I'm not talking about your use of price per square metre, I'm talking about your use of a small segment of your selected markets, to come up with a figure that you've extrapolated to the rest of the nation:

Remember:

You used the data from small areas, within the most expensive suburbs of both cities, to extrapolate the figure for entire nations.


The fact is, you can't, the Japanese people have a very different culture to us. And you haven't taken the markets as a whole, you've used 14 areas in Tokyo's most expensive suburbs and compared them to 11 areas in Sydney's most expensive suburbs. Hardly the whole market, they don't even use whole suburbs.


Scaring people for any reason is unethical (unless they want to be frightened, of course). Whether the comparison is untrue or not is yet to be seen IMHO.


That your data takes a cold surgical look at house sizes, whereas people are different. I for one, have no problems living in an apartment less than 40sqm, I don't need a backyard.

People may wish for a larger house in Tokyo, but it isn't going to happen, they have a population of ~127,000,000 people in Japan, and they have a density of about 330 people/Km2. Whereas in Australia, our population density is less than 3 people/Km2


I never extrapolated for nations you made that up, I showed you two sources of data on property prices and several more on property sizes in Tokyo and Sydney. I knew the data was for Sydney and Tokyo and I presented it as such.

You told me I was not correct on house size comparisons. I have shown you several sources that prove I was right but you have not corrected your error.

My point remains uncontested that today's Sydney housing market is nothing like pre-crash Tokyo. People who tell young people like yourself this are charlatans IMHO.

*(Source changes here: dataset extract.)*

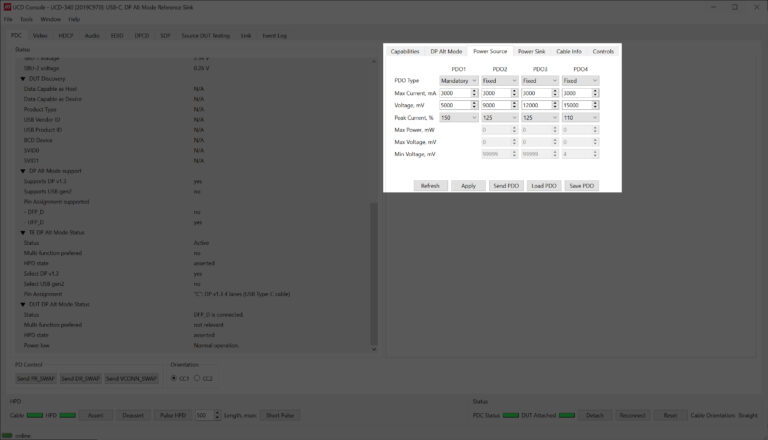
Task: Open the PDO4 Type dropdown showing Fixed
Action: point(580,80)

I have just checked back and I did indeed use Japan instead of Tokyo a few times, I will go and correct this. Ok hopefully that is better and I do apologise for the confusion.

Edited by skamy, 24 Jul 2014, 06:21 PM.
Definition of a doom and gloomer from 1993
The last camp is made up of the doom-and-gloomers. Their slogan is "it's the end of the world as we know it". Right now they are convinced that debt is the evil responsible for all our economic woes and must be eliminated at all cost. Many doom-and-gloomers believe that unprecedented debt levels mean that we are on the precipice of a worse crisis than the Great Depression. The doom-and-gloomers hang on the latest series of negative economic data.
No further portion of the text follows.